La táctica y la estrategia en las que se formaron habían nacido en tierras dominicanas. En el Manual de Guerra de Guerrillas por el que debían regirse los militares restauradores, Mella indicaba que al enemigo había que “Agobiarlo con guerrillas ambulantes, racionadas por dos, tres o más días, que tengan unidad de acción a su frente, por su flanco y a retaguardia, no dejándoles descansar ni de día ni de noche, para que no sean dueños más que del terreno que pisan, (...) Nuestra tropa deberá, siempre que pueda, pelear abrigada por los montes y por el terreno y hacer uso del arma blanca, toda vez que vea la seguridad de abrirle al enemigo un boquete para meterse dentro y acabar con él; no deberemos por ningún concepto presentarle un frente por pequeño que sea, en razón de que, siendo las tropas españolas disciplinadas y generalmente superiores en número, cada vez que se trate de que la victoria dependa de evoluciones militares, nos llevarían la ventaja y seríamos derrotados.

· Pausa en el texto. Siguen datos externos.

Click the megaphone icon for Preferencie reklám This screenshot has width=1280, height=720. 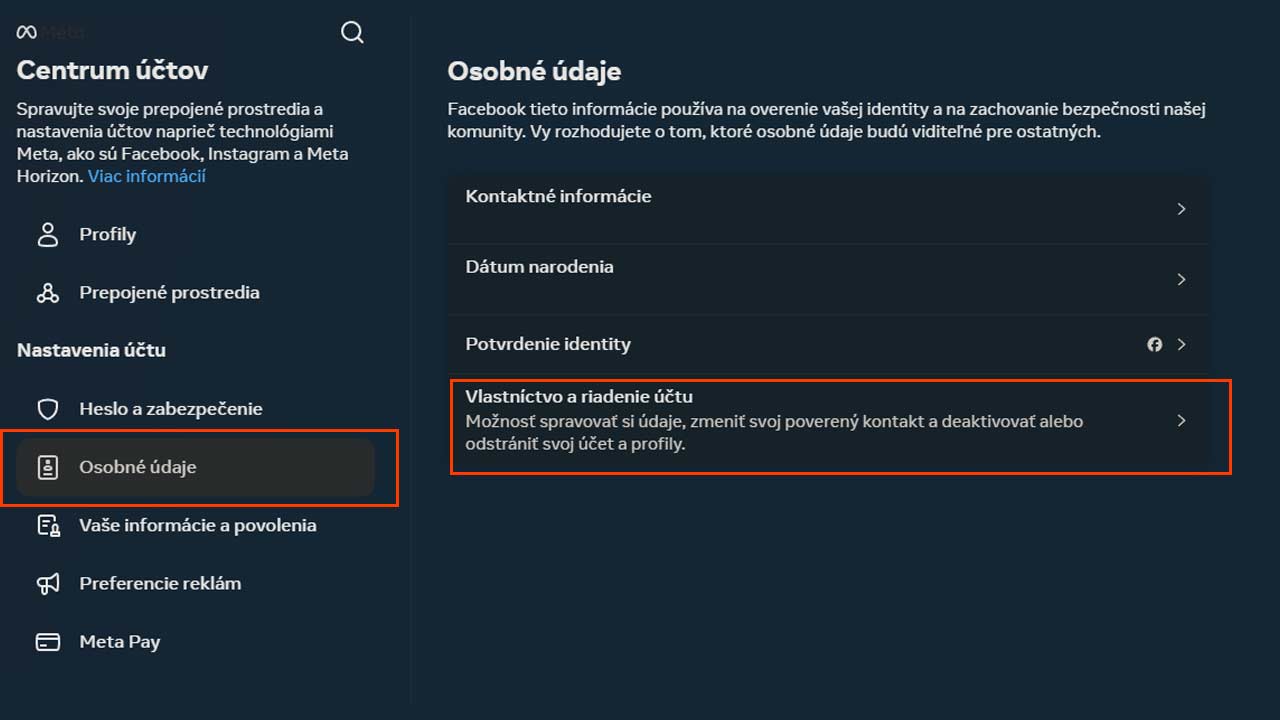click(x=48, y=584)
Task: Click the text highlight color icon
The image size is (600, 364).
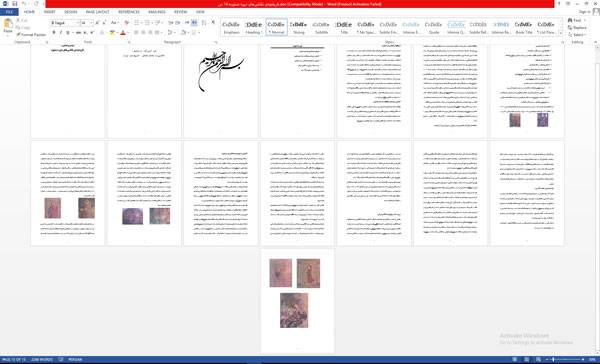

No debemos nunca dejarnos sorprender y sorprenderlos siempre que se pueda y aunque sea a un solo hombre. No dejarlo dormir ni de día ni de noche, para que las enfermedades hagan en ellos más estragos que nuestras armas; este servicio lo deben hacer sólo los pequeños grupos de los nuestros, y que el resto descanse y duerma. Si el enemigo se repliega, averígüese bien, si es una retirada falsa, que es una estratagema muy común en la guerra; si no lo es, sígasele en la retirada y destaquen en guerrillas ambulantes que le hostilicen por todos lados; si avanzan hágaseles caer en emboscadas y acribíllese a todo trance con guerrillas, como se ha dicho arriba, en una palabra, hágasele a todo trance y en toda extensión de la palabra, la guerra de manigua y de un enemigo invisible. Cumplidas estas reglas con escrupulosidad, mientras más se separe el enemigo de su base de operaciones, peor será para él; y si intentase internarse en el país, más perdido estará.”

Terminada la guerra luego de diez años, Máximo Gómez recordará lo efectivo que resultó para el Ejército Libertador cubano, adoptar esas premisas: “Llegando a los extremos, nos hicimos seriamente cargo de nuestra situación, y la aceptamos. (...) El combatiente amó la montaña, el matorral, la sabana; amó las palmas, el arroyo, la vereda tortuosa para la emboscada; amó la noche oscura, lóbrega, para el descanso suyo y para el asalto al descuidado o vigilado fuerte enemigo.

Amó más aún la lluvia que obstruía el paso al enemigo y denunciaba su huella; amó el tronco en que hacía fuego a cubierto y certero: amó el rifle, idolatró al caballo y al machete. Y cuando tal amor a todas esas cosas fue correspondido y supo acomodarlas a sus miras y propósitos, entonces el combatiente se sintió gigante y se rió de España. España estaba perdida.”